_TASK REQUIREMENTS_
A. Answer these from the text on intimacy after menopause:
(i) Which hormone does a regular orgasmic life flood the system with?
(ii) What injury did Susan get at the gym?
(iii) At what website does Susan keep a running list of everything she discussed?
B. Please print the part of the text on intimacy after menopause between "You can find" and "of our generation.", inclusive, without changing any character.

_EXTRACTED TEXT_

────

A regular orgasmic life pushes blood out to the edges of your body, including your skin. It floods your system with oxytocin, which calms the nervous system and lowers stress hormones. It oxygenates the brain and lights up your sensory cortex in different ways depending on what kind of orgasm you are having, and yes, there is more than one kind. It builds vascular health. It co-regulates your nervous system with your partner’s. It improves cognitive function, flexibility, and stamina. Susan put it perfectly when she said that when you feel good, you look good. There is no anti-aging serum that can replicate what a happy, well-circulated, well-pleasured body does for itself.
And we are living in some of the most stressful times in human history, with our nervous systems frayed from doom-scrolling and constant noise. Pleasure is one of the few things that pulls us out of that loop. It is grounding, it is connecting, and it is yours. Nobody else profits from it. That alone makes it worth protecting.
The Pressure Is the Real Problem
One of my favorite things Susan said in our conversation was that her sex life is awesome in big part because there is no pressure. She and her husband make actual dates, put them on the calendar, and then lie down together with no fixed agenda. Some nights it is sex. Some nights it is a yoni massage, a back rub, or just talking. One night recently, she pulled a muscle from chest presses at the gym and her husband ended up giving her a long massage around her sternum, and that was the date. They still connected with each other, and nobody felt cheated.
That kind of low-pressure, high-curiosity approach is what most long-term relationships are missing, and it is also what menopausal women need most. The anxiety to perform, the worry that something is wrong with us because we are not walking around feeling spontaneously horny at 55 the way we did at 25, is itself a libido killer. What most women do not realize is that menopause libido is not gone, it is just responsive rather than spontaneous. Most women, Susan reminded me, have responsive desire rather than spontaneous desire. We do not start hungry. We get hungry once we are at the table.
That is freeing information. It means you do not have to wait to feel like it. You just have to be willing to lie down, see what your body is up for, and let pleasure unfold from there. It also means a partner who is patient and curious will get a far better lover out of you than one who is in a hurry.
What I Want You to Take From This
I want you to take Susan’s underlying message, which is that intimacy after 50 is not closing down. It is opening into something different and, with a little knowledge and a little willingness to try new things, often something better. Women in their 60s and 70s are having the deepest, most connected, most satisfying intimate lives of their entire existence, and they got there by refusing to accept the old script.
You do not need every device and every treatment Susan walked through, although the show and tell on the podcast was genuinely entertaining and I recommend watching the full episode just for that. What you do need is permission. Permission to keep your sex life alive, to ask your health practitioner about hormone support without apologizing for it, to put a date on the calendar with your partner and see what happens, and to learn things you were never taught in the first place.
You can find the full conversation with Susan on the Aging Games podcast on YouTube. She also keeps a running list of everything she discussed at drivedesire.com if you want to go deeper.
And if you walk away from this with one thing, let it be this: lying down and living longer might be the most underrated longevity practice of our generation.

────

_DATASET ENTRIES_
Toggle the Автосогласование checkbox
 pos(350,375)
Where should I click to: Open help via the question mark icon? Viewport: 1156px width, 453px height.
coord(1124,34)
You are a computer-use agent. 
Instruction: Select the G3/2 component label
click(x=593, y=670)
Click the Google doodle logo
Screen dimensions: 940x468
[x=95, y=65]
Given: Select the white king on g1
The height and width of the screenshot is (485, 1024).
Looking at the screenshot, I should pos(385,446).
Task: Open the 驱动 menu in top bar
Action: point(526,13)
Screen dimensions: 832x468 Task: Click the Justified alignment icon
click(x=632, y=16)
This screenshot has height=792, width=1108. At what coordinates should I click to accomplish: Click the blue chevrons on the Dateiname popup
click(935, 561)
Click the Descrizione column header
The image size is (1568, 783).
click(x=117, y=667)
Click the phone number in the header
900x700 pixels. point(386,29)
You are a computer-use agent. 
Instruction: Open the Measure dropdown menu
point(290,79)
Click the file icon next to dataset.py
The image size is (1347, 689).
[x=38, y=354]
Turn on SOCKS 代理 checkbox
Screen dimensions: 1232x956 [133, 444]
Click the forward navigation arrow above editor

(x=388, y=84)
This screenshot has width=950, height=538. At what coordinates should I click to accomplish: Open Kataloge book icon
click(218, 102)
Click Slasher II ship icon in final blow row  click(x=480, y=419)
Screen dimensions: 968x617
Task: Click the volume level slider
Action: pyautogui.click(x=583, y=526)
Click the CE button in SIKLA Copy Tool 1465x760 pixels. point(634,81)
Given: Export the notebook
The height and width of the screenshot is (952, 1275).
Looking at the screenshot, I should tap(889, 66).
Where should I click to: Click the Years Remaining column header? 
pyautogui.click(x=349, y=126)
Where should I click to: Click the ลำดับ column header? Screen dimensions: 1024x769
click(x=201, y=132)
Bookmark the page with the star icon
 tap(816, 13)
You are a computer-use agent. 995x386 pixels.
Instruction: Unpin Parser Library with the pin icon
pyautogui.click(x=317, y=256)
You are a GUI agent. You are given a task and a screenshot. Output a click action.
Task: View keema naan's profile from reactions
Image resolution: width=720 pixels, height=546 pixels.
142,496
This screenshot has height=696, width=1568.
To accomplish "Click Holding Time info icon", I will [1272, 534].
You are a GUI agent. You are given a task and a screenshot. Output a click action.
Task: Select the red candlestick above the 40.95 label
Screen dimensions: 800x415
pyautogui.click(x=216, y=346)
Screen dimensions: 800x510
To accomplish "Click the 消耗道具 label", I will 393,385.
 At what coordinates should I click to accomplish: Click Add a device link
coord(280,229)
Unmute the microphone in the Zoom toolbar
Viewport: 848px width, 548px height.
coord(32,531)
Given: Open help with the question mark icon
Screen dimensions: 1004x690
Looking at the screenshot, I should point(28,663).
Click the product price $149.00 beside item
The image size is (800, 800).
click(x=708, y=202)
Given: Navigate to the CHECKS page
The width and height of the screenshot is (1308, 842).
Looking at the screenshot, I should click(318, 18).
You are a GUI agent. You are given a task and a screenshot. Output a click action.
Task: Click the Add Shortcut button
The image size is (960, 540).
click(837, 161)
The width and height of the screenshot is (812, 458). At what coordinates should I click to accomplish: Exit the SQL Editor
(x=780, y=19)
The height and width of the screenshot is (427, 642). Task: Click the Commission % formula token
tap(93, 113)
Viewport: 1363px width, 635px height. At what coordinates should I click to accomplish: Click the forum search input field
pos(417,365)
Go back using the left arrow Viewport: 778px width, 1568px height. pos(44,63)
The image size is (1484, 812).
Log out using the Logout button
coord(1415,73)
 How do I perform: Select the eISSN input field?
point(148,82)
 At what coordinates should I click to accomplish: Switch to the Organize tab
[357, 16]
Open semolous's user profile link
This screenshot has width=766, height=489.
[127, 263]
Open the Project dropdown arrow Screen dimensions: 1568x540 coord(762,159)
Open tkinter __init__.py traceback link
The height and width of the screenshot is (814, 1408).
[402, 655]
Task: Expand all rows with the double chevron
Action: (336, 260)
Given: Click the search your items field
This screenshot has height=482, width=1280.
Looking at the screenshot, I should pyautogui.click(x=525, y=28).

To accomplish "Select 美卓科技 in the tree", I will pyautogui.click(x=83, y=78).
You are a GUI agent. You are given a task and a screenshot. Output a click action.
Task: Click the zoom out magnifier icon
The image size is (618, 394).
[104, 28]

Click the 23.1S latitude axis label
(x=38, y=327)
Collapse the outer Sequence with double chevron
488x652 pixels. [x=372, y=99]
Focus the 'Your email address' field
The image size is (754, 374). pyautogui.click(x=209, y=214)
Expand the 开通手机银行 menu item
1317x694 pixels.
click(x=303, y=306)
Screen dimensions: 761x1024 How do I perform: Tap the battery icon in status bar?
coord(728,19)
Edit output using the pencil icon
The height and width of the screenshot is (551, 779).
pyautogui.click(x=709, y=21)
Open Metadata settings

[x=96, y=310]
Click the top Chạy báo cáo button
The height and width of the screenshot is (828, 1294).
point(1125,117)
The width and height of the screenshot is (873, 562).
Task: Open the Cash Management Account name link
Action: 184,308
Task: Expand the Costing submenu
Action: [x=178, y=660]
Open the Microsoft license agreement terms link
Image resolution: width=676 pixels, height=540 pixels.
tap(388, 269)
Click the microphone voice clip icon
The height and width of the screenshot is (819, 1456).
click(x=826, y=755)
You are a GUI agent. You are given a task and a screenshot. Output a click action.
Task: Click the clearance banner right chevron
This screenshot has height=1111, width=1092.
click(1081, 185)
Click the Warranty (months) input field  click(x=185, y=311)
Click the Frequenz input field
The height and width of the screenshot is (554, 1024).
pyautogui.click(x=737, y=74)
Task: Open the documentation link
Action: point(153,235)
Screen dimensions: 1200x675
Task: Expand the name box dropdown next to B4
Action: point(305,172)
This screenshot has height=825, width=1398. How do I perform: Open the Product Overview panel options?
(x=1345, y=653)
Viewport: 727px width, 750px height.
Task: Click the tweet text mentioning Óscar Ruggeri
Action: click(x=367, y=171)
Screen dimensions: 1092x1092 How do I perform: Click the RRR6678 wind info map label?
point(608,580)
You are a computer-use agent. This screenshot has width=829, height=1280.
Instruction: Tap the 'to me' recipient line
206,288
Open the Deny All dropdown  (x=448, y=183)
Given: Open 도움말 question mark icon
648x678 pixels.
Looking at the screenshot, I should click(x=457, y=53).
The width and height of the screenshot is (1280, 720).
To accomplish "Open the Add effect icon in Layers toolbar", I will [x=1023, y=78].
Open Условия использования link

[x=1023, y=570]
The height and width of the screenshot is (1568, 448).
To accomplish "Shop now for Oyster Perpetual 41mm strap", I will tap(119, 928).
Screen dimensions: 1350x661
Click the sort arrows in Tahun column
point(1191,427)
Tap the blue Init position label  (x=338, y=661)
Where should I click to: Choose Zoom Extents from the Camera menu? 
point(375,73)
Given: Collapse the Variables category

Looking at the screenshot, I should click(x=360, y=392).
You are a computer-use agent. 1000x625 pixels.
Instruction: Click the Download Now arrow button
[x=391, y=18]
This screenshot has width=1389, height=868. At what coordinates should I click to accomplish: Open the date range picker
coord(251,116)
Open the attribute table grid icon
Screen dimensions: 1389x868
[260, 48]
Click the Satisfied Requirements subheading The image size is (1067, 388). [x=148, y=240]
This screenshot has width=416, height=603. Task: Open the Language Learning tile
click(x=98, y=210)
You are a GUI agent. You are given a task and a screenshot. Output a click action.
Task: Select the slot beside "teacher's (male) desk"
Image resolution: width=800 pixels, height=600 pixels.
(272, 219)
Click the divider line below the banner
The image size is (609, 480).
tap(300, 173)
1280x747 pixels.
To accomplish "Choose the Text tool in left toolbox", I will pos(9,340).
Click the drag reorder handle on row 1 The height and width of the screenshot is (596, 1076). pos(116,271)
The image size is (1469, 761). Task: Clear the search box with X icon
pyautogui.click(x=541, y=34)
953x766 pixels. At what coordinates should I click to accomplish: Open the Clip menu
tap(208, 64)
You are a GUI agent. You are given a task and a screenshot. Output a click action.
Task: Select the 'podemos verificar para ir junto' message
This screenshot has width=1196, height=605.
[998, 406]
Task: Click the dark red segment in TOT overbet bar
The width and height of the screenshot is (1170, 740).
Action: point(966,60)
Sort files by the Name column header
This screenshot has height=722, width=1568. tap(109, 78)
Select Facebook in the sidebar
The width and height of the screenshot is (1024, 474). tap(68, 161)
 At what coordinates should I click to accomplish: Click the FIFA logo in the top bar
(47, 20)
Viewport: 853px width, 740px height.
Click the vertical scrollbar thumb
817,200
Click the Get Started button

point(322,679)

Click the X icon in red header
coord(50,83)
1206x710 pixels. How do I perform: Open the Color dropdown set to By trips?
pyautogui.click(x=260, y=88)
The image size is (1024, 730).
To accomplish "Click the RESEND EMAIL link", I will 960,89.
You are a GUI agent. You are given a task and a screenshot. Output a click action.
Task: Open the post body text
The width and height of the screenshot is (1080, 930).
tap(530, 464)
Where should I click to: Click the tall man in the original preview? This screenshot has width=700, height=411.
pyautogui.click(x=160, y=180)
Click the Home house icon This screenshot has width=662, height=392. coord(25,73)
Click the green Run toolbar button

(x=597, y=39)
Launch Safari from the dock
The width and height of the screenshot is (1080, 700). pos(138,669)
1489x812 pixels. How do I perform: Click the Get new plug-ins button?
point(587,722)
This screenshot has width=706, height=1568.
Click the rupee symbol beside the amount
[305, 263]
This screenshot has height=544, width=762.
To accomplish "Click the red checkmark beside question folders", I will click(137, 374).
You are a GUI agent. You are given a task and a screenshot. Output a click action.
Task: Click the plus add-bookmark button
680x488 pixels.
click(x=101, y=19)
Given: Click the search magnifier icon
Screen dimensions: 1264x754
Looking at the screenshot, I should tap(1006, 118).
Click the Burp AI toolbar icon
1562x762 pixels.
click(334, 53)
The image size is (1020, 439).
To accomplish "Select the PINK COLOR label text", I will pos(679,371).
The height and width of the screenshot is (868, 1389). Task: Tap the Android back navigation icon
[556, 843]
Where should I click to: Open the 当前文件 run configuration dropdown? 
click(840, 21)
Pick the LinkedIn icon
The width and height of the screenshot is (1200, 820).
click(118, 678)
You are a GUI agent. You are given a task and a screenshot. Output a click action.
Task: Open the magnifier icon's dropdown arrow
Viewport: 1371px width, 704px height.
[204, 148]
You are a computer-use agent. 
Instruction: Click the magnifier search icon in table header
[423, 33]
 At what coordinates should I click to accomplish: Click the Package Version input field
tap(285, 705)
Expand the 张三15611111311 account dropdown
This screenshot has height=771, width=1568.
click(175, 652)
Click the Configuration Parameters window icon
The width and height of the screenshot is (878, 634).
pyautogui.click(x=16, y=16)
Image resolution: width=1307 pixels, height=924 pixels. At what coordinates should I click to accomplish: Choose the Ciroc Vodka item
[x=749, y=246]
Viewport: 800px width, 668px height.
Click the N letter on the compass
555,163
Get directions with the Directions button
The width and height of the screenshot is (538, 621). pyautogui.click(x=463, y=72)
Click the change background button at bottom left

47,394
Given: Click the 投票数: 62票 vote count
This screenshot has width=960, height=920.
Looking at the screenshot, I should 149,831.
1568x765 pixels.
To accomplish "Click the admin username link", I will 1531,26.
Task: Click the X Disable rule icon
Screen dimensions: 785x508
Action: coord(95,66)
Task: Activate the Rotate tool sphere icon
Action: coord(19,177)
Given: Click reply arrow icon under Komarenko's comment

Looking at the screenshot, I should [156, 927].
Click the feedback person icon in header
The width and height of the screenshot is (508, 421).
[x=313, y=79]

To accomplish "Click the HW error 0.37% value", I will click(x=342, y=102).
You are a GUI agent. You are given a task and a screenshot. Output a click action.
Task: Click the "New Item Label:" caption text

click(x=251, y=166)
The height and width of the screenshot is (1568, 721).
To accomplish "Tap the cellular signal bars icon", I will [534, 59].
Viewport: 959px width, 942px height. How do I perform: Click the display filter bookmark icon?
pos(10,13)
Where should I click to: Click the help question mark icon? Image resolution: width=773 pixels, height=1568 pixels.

────

_ANSWERS FOR EACH ITEM_
A.
(i) Oxytocin
(ii) She pulled a muscle doing chest presses.
(iii) drivedesire.com

B.
You can find the full conversation with Susan on the Aging Games podcast on YouTube. She also keeps a running list of everything she discussed at drivedesire.com if you want to go deeper.
And if you walk away from this with one thing, let it be this: lying down and living longer might be the most underrated longevity practice of our generation.